[Start]

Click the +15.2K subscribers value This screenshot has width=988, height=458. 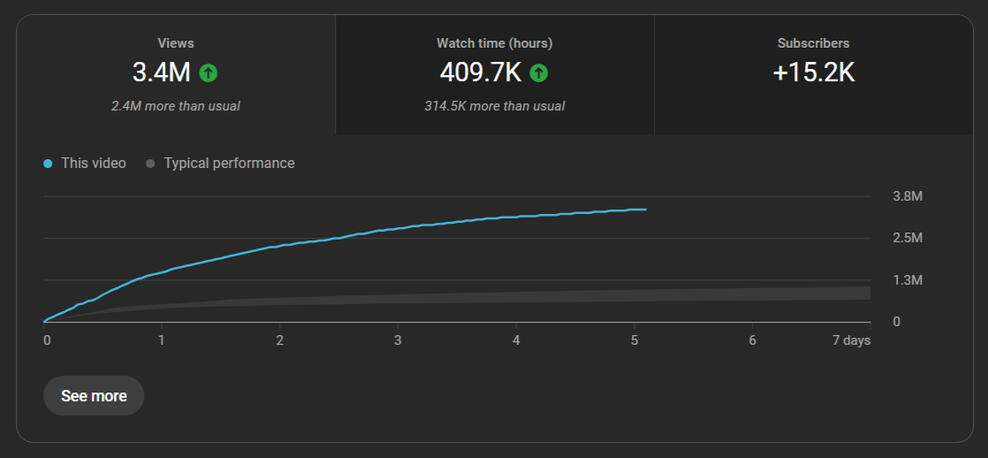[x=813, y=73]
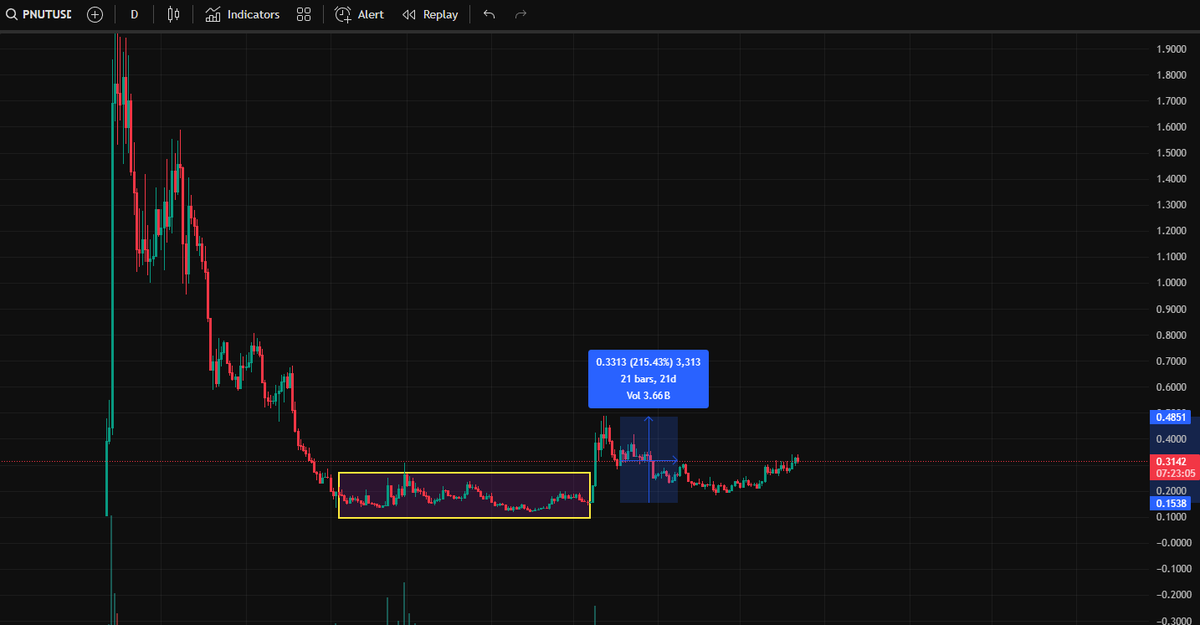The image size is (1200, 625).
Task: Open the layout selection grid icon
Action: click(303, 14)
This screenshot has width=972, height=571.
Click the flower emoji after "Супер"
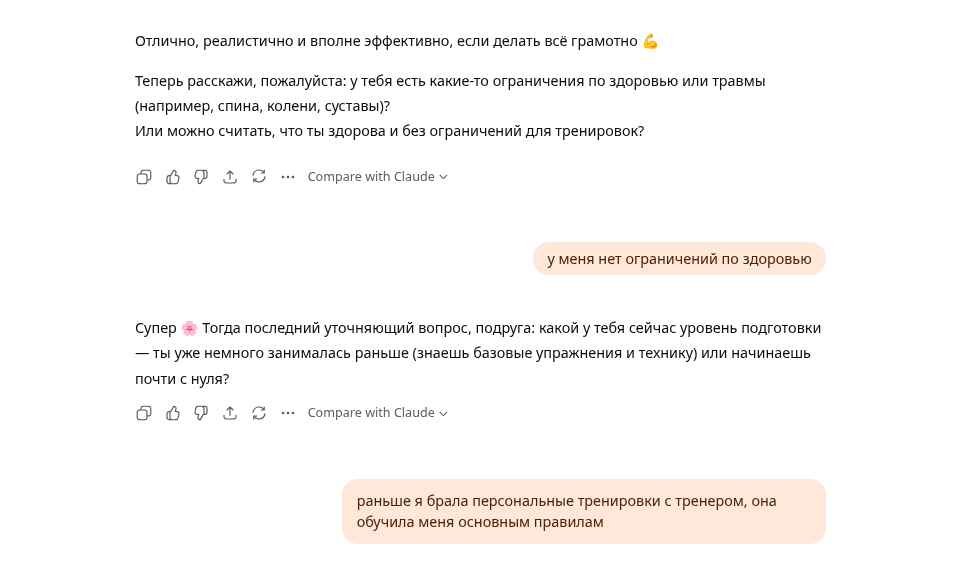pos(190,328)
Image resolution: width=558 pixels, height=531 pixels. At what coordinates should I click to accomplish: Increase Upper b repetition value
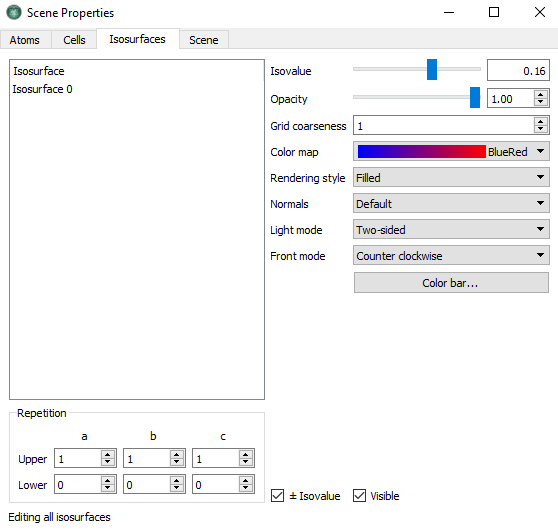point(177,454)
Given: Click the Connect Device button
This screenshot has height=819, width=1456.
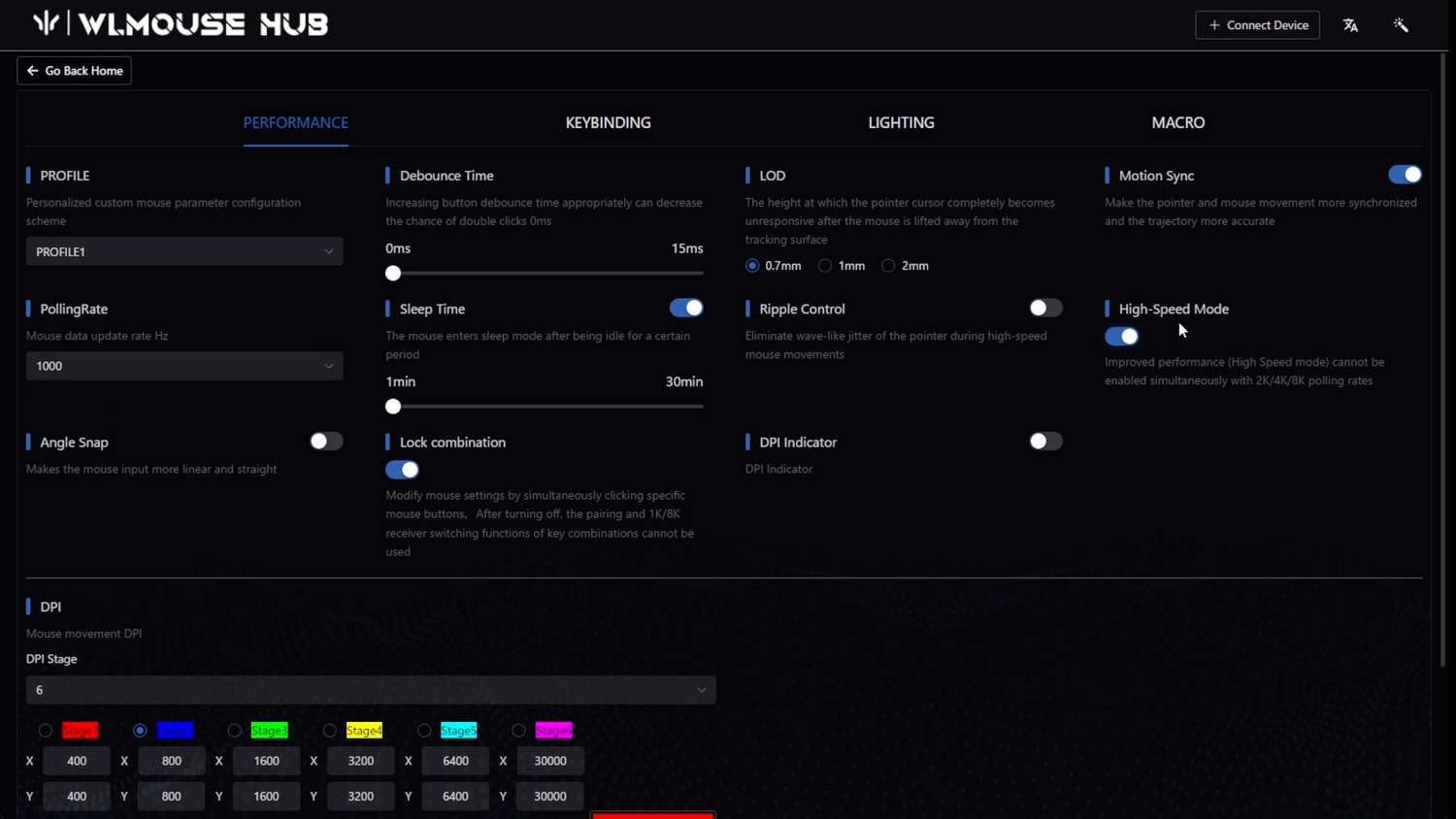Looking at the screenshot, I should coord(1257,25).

[End]
[Start]

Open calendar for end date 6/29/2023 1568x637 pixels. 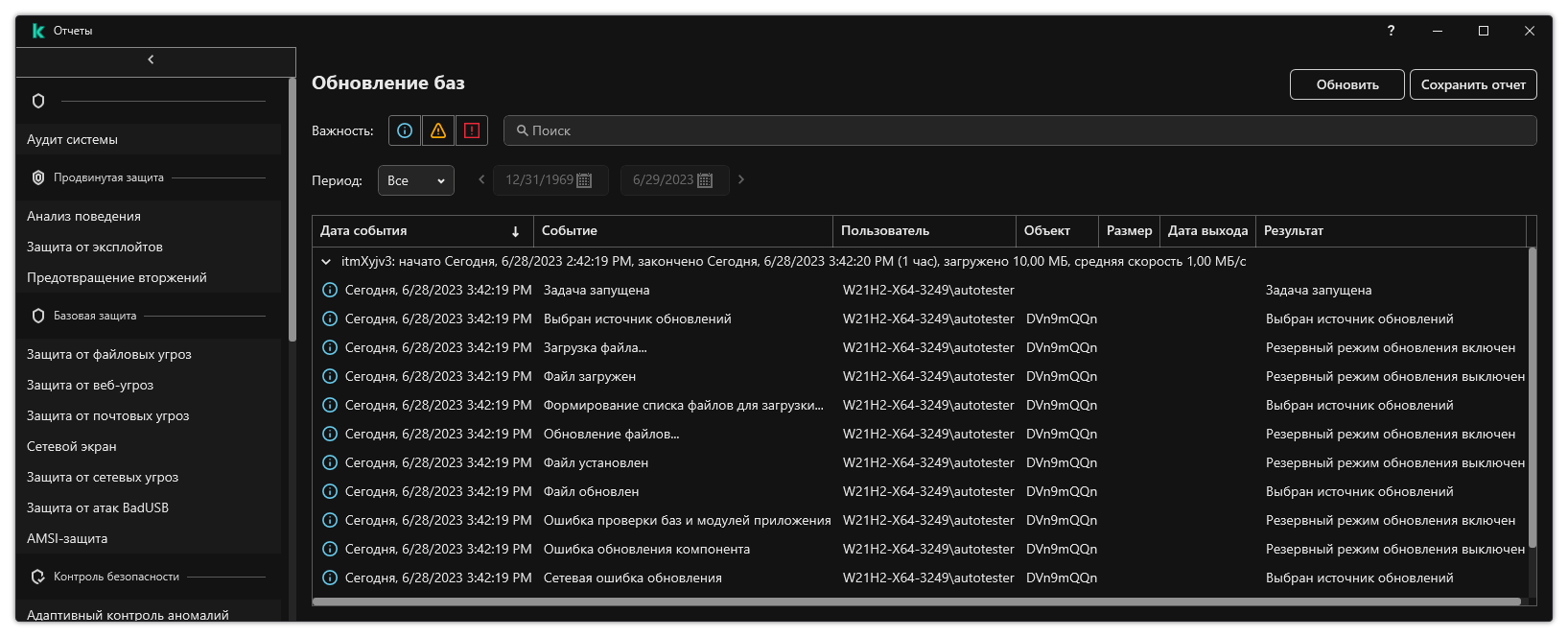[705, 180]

[End]
[Start]

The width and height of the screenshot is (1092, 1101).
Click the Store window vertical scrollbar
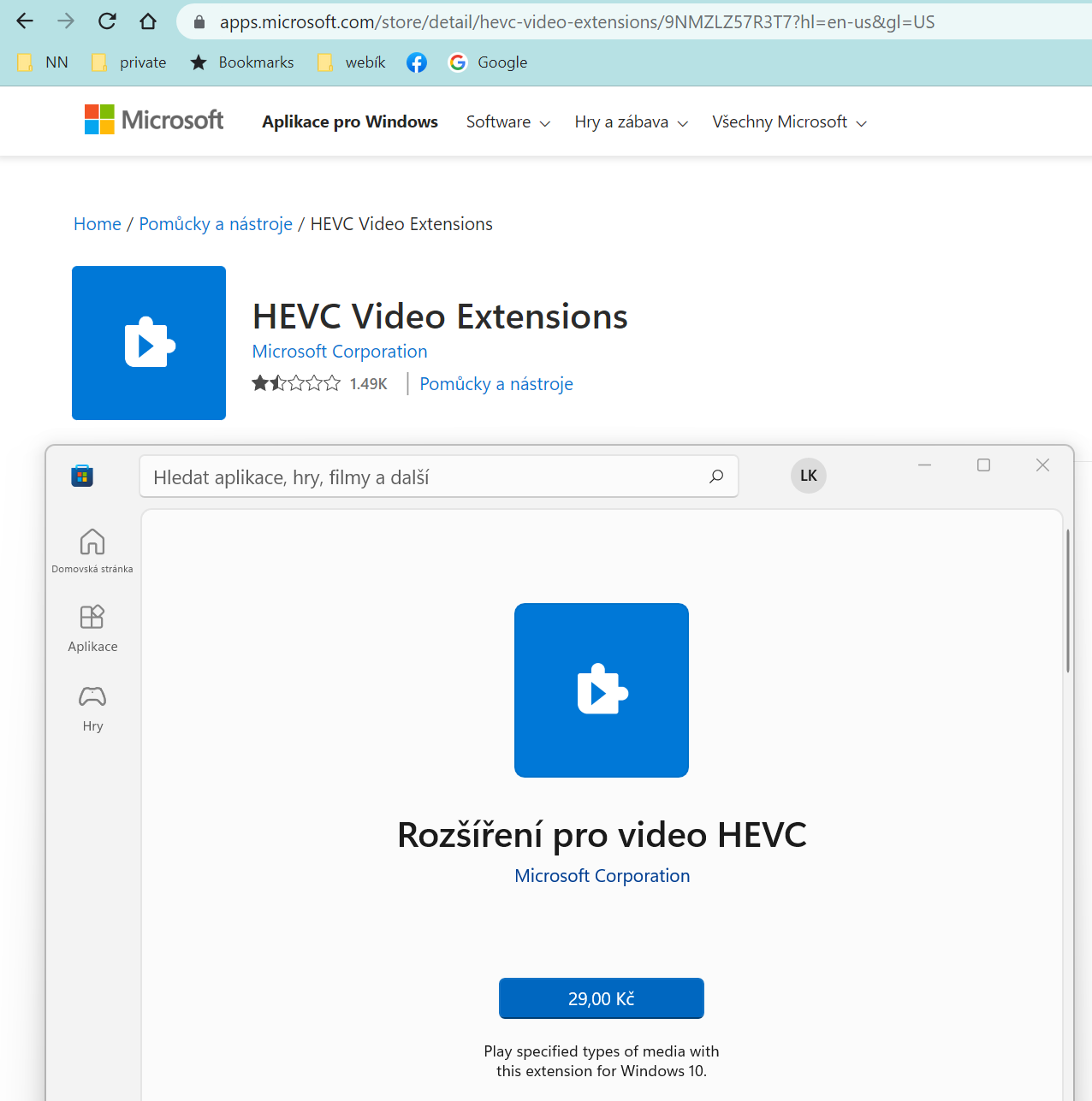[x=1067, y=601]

[End]

Please copy out the records from the line with "This screenshot has width=972, height=571." up to and including the line with "Looking at the", leaving the pictures out.

This screenshot has width=972, height=571.
Click the flower emoji after "Супер"
pos(190,328)
Image resolution: width=558 pixels, height=531 pixels. At what coordinates should I click to accomplish: Increase Upper b repetition value
point(177,454)
Given: Click the Connect Device button
This screenshot has height=819, width=1456.
Looking at the screenshot, I should coord(1257,25).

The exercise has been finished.